O Ministério de Minas e Energia (MME) criou uma Sala de Monitoramento do Abastecimento para acompanhar diariamente as condições do mercado nacional e internacional de combustíveis. A medida, em articulação com órgãos reguladores como a Agência Nacional do Petróleo, Gás Natural e Biocombustíveis (ANP) e principais agentes do setor nos elos de fornecimento primário e distribuição, intensifica o monitoramento das cadeias de suprimento globais de derivados de petróleo, da logística nacional e dos preços dos principais produtos.
A iniciativa responde ao conflito no Oriente Médio, a maior região exportadora de petróleo do mundo, com cerca de 60% das reservas globais. Desde o final de fevereiro, as equipes técnicas do MME reforçaram a observação e análise diária dos fluxos logísticos nacionais e internacionais de petróleo, gás natural e combustíveis, avaliando reflexos sobre a logística setorial e o abastecimento no Brasil.
O objetivo é identificar rapidamente eventuais riscos ao abastecimento e coordenar medidas necessárias para preservar a segurança energética e a normalidade do fornecimento de combustíveis, seguindo práticas adotadas em situações geopolíticas semelhantes. Até o momento, a exposição direta do Brasil ao conflito é considerada limitada. O país é exportador de petróleo bruto e importa parte dos derivados consumidos internamente, sobretudo diesel, mas a participação de países do Golfo Pérsico como fornecedores de derivados de petróleo é relativamente pequena.

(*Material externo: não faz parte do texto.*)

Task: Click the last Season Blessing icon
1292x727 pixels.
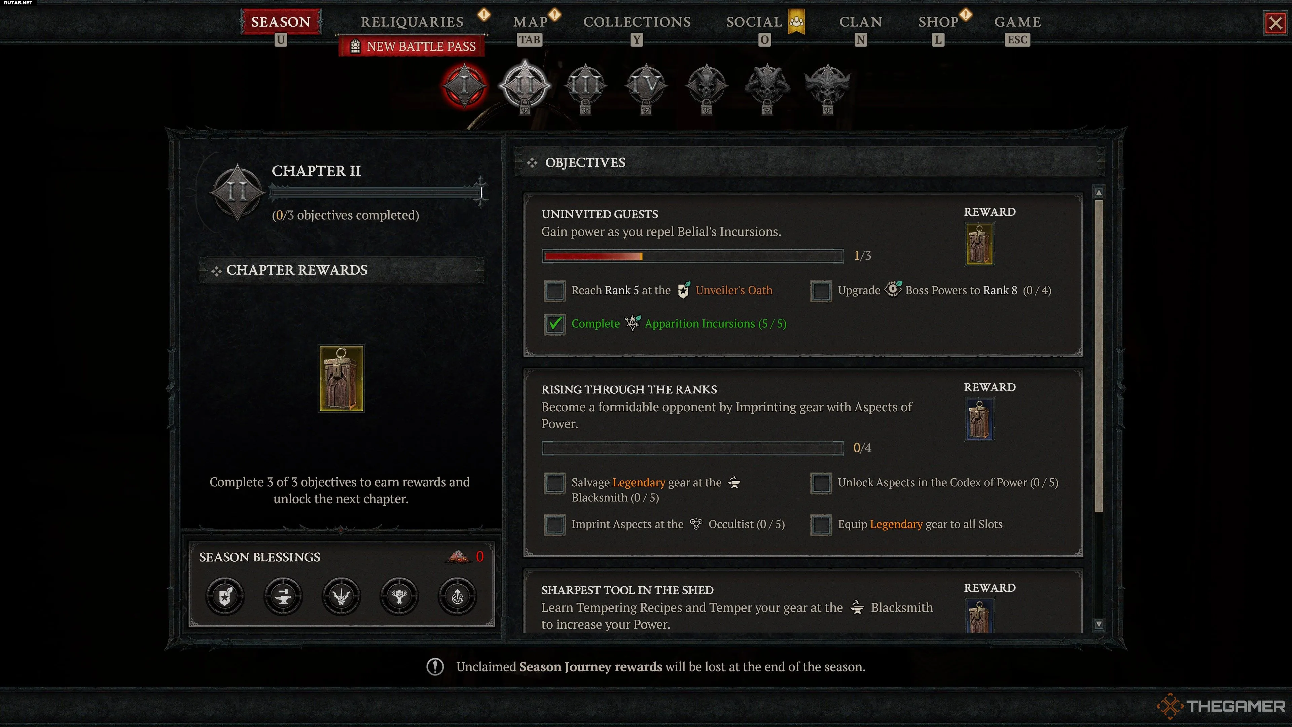Action: [457, 596]
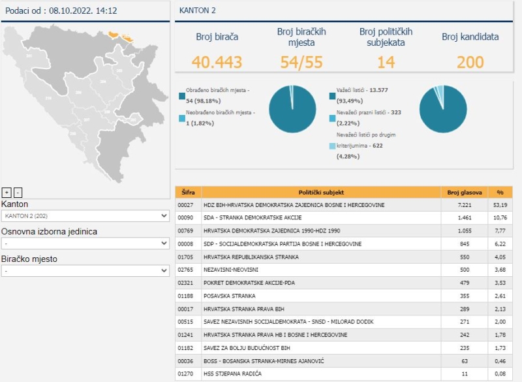The height and width of the screenshot is (382, 522).
Task: Open the Kanton dropdown
Action: tap(85, 215)
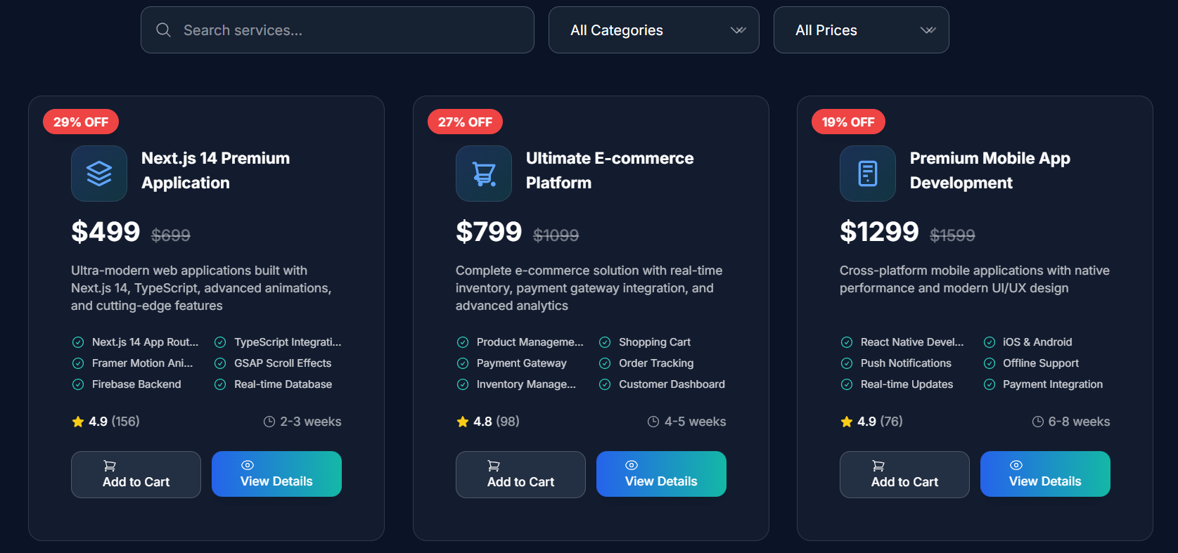Click the clock icon beside 2-3 weeks
The height and width of the screenshot is (553, 1178).
click(269, 422)
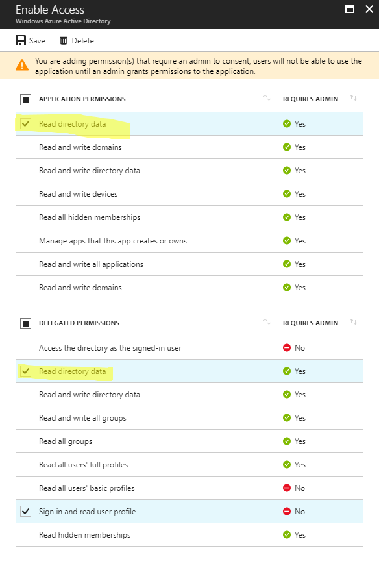Toggle the select-all Application Permissions checkbox
Viewport: 379px width, 570px height.
(x=25, y=99)
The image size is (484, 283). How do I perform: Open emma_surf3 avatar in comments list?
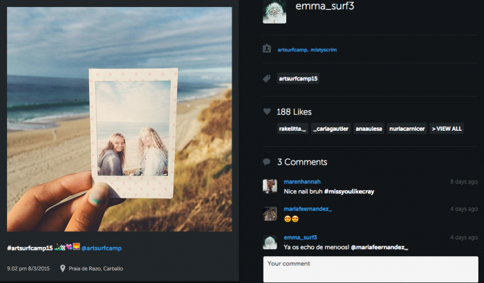(270, 241)
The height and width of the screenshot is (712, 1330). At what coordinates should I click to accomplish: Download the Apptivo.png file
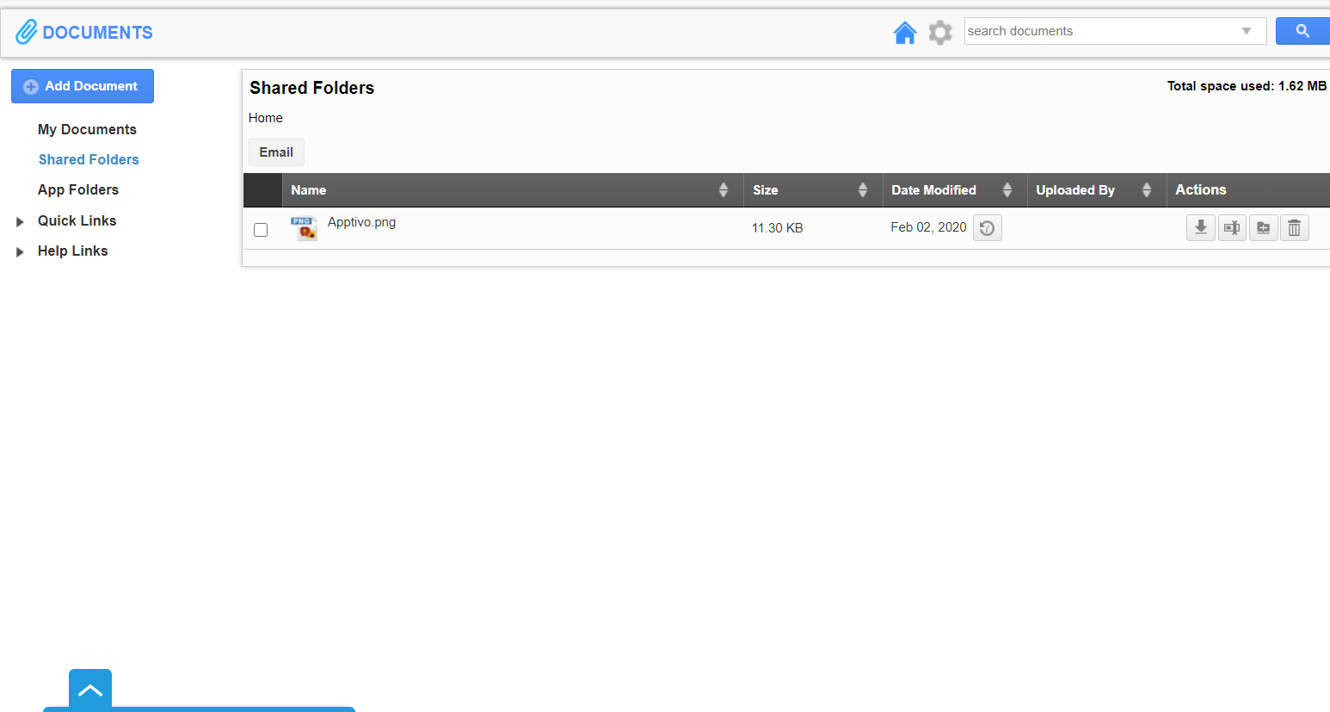(x=1200, y=227)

Em paralelo, a Secretaria Nacional do Consumidor (Senacon), do Ministério da Justiça e Segurança Pública (MJSP), enviou um ofício ao Conselho Administrativo de Defesa Econômica (Cade) solicitando a análise de recentes aumentos nos preços dos combustíveis registrados em quatro estados e no Distrito Federal. O pedido foi motivado por declarações de representantes de sindicatos, como Sindicombustíveis-DF, Sindicombustíveis Bahia, Sindipostos-RN, Minaspetro-MG e Sulpetro-RS, que informaram elevações nos preços de venda das distribuidoras para os postos, justificadas pela alta no preço internacional do petróleo associada ao conflito.
Apesar disso, a Petrobras não anunciou aumento nos preços praticados em suas refinarias. A Senacon pediu que o Cade avalie possíveis indícios de práticas que prejudiquem a livre concorrência, como tentativas de influência para adoção de conduta comercial uniforme ou combinada entre concorrentes.